Residents of Kitase and its environs in the Akuapem South District in the Eastern Region have expressed concern over the indiscriminate installation of masts by mobile telecommunication, broadcasting and Internet operators in the area.
According to the residents, the closeness of masts to their houses was exposing them to direct radiation from the equipment, which they claimed could cause breast cancer, miscarriage, brain tumours and other diseases.
Furthermore, the residents expressed the fear that the masts posed the threat of physical harm to people nearby in the event of their collapse.
One of the masts at Ahwerease is located close to the local basic school. The masts are scattered around residential areas at Kitase, Peduase, Ahwerease and other towns on the Akuapem Ridge.
Some of them have developed visible signs of corrosion as a result of the high rate of humidity in the area but, according to the residents, the operators had not been undertaking maintenance works on them.
Among radio stations whose masts are located in the area are Peace FM, Channel R and Radio Gold. The residents further alleged that the red warning lights on top of some of the towers had ceased functioning, posing a great worry to aircraft in view of the fact that the area was a major route for aircraft, particularly helicopters.

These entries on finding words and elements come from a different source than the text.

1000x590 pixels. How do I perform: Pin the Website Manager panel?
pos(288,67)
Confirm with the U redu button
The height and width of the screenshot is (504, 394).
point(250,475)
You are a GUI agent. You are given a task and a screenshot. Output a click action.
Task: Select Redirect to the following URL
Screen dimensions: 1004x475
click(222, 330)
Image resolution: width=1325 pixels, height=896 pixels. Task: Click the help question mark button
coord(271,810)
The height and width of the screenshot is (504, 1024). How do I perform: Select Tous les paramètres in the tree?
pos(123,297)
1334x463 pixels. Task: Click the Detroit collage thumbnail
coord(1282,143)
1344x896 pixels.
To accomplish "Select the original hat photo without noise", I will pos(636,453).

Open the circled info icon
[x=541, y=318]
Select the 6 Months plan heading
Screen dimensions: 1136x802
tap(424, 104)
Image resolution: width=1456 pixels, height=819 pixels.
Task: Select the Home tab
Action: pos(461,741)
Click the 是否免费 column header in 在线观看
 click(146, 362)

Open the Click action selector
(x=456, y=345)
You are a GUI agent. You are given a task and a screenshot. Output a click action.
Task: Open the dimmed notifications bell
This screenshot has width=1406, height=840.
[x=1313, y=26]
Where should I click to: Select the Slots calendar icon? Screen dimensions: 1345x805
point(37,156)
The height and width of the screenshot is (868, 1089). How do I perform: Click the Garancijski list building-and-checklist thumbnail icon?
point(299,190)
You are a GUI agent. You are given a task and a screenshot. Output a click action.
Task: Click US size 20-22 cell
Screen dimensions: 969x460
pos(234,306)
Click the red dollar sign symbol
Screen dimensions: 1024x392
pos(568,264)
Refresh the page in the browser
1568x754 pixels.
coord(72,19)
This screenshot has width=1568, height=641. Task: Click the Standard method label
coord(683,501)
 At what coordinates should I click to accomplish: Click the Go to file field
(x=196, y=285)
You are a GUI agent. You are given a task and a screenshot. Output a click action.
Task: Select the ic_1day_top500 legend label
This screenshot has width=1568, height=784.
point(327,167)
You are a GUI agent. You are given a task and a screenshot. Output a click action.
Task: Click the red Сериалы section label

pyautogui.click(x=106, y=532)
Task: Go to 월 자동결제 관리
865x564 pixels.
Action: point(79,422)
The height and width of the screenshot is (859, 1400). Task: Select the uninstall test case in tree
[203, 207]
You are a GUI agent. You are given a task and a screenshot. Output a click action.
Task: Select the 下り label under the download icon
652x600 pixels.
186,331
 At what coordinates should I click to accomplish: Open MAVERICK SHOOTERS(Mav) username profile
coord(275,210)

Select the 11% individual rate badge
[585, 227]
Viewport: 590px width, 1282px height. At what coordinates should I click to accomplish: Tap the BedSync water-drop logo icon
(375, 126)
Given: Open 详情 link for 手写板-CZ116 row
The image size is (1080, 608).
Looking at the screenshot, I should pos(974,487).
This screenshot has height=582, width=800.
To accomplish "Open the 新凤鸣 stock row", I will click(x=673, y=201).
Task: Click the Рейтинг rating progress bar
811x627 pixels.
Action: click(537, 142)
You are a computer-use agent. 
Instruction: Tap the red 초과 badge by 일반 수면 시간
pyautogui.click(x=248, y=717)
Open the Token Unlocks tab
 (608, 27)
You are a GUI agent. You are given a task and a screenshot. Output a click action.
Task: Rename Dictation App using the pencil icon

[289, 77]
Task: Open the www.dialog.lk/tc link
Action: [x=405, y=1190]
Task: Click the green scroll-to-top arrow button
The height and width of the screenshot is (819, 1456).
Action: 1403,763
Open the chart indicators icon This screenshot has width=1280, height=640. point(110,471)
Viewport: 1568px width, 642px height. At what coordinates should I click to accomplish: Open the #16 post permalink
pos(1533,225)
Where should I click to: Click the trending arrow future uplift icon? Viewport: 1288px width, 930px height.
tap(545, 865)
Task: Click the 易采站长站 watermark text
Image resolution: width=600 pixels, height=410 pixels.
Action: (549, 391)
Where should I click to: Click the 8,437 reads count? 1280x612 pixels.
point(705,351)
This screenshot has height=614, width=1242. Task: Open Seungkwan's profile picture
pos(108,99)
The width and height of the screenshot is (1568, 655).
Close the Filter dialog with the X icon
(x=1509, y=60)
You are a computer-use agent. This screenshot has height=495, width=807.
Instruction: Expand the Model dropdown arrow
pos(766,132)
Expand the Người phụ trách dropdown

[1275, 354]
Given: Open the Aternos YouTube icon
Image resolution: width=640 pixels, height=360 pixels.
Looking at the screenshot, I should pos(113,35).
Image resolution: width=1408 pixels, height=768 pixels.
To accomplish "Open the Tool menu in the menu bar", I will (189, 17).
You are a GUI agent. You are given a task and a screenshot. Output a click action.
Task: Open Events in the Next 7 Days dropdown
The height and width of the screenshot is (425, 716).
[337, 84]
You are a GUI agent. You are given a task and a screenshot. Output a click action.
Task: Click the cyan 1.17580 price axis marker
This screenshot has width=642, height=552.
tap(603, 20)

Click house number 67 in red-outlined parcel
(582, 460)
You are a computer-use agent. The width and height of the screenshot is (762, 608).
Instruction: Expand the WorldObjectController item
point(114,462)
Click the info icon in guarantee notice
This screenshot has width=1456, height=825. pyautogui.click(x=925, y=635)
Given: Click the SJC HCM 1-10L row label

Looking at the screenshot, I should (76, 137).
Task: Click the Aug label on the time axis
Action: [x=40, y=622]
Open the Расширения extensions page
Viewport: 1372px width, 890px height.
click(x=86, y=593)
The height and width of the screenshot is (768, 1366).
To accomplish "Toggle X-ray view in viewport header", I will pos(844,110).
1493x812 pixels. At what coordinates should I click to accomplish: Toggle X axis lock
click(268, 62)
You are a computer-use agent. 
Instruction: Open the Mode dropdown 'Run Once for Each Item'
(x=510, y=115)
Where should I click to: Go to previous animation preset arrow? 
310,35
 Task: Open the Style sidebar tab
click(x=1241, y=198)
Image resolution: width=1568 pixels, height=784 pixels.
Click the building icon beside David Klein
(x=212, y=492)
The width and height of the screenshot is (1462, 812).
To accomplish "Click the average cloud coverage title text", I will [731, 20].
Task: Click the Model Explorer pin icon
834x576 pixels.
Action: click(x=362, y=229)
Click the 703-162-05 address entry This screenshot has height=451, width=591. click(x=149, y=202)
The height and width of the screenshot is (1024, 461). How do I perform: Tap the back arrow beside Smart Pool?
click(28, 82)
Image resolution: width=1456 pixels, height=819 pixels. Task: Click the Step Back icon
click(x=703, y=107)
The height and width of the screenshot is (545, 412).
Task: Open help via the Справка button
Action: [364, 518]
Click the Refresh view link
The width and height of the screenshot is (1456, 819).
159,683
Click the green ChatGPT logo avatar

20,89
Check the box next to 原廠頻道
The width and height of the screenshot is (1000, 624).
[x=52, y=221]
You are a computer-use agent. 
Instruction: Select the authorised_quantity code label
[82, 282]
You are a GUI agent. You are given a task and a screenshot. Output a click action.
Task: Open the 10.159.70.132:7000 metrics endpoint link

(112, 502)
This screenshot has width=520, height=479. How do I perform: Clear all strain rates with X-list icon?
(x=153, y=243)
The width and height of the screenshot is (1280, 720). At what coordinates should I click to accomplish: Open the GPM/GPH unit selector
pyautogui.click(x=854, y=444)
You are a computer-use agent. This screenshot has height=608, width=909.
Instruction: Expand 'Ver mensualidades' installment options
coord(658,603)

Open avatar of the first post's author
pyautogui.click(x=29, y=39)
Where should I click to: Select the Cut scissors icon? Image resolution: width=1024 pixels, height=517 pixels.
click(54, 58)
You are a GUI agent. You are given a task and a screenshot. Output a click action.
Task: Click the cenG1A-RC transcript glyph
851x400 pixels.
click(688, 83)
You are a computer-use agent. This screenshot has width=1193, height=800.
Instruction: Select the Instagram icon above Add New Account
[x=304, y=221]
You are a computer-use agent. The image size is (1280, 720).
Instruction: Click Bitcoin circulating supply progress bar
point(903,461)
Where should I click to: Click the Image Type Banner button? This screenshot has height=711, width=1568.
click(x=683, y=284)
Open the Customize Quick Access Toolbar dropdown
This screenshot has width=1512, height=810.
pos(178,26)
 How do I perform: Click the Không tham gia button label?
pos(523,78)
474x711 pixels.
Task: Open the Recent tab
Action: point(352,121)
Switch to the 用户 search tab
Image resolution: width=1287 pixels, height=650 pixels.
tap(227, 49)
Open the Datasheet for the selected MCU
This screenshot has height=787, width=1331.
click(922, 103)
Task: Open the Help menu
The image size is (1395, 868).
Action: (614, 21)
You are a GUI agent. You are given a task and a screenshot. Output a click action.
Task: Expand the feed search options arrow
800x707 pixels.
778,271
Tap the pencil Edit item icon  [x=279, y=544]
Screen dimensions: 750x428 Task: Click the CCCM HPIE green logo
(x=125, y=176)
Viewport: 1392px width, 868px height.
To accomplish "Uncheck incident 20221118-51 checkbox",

According to the residents, many of the masts had been installed without recourse to safety standards, such as guard wires to give them a firm balance and lightning arrestors to manage the impact of lightning whenever it struck.
Fearing the imminent danger that the closeness of the masts to their houses poses to their lives, some residents in the area are said to have abandoned their homes.
However, others, instead of abandoning their homes, have resolved to confront the menace, recognising that with the boom in the broadcast and telecommunication industry, they may soon be “ejected” from their homes.
“It's important that we kill this bug as soon as possible before it becomes a monster,” the Chairman of the Kitase-Peduase Residents Association, Mr Kwadwo Ayisi-Okyere, told the Daily Graphic on Tuesday.
Mr Ayisi-Okyere was later joined by other residents, including Mr Hans Rudolf Roth, the Secretary of the association, Ambassador Kwame Adusei, a former Ambassador to Germany, and Dr John K. Boah, a metallurgical engineer, and they took turns to explain efforts made by the residents to draw the attention of the authorities to the problem, all to no avail.
They expressed disappointment over the inability of the Ministry of Communications, the National Communications Authority (NCA) and the Akuapem South District Assembly to address the problem.
According to the residents, it was not necessary for all the communication operators to install their individual masts, explaining that a number of them could install their transmitters on one mast, thereby reducing the danger posed by the plethora of masts in the area.
They indicated that the probable reason for the operators' unwillingness to site their masts in non-residential areas was the fact that they wanted to avoid the cost of constructing access roads and extending electricity to such isolated locations.
Instead, they took advantage of such facilities in established residential areas. However, a Remote Sensing and Geographic Information Services Consultant, Dr E. Amamoo-Otchere, has dismissed the fears of the residents over the health effects of radiation from the masts.
According to him, there had not been any scientific proof to support the assertion that radiation from such installations could cause such health problems referred to and others like low sperm count.
Dr Amamoo-Otchere, who just retired as the Executive Director of the Centre for Remote Sensing and Geographic Information Services of the University of Ghana, said the level of radiation emissions from the masts was not beyond what could cause any health hazard, adding that there was a lot of equipment around, such as television sets, FM radio sets, dryers and microwave ovens which were sources of radiation emissions.
The Deputy Director (Aerodrome Safety and Standards) of the GCAA, Mr Paul Kontoh, said after receiving information that some of the red warning lights on the masts were not functioning, the authority requested the operators to rectify the problem, to which they obliged.
He confirmed that the GCAA gave approval to the operators to install the masts, after they had met the required standards for putting up high towers as mandated by law.
Recently, a military helicopter carrying the mortal remains of a former Air Force Commander, Air Marshal Otu, to Adukrom for burial crash-landed and went into flames after its propeller hit a mast nearby.
A few years ago, a mast belonging to a mobile telecommunications operator collapsed on a vehicle at Ashiaman, killing a little boy who was then in the vehicle.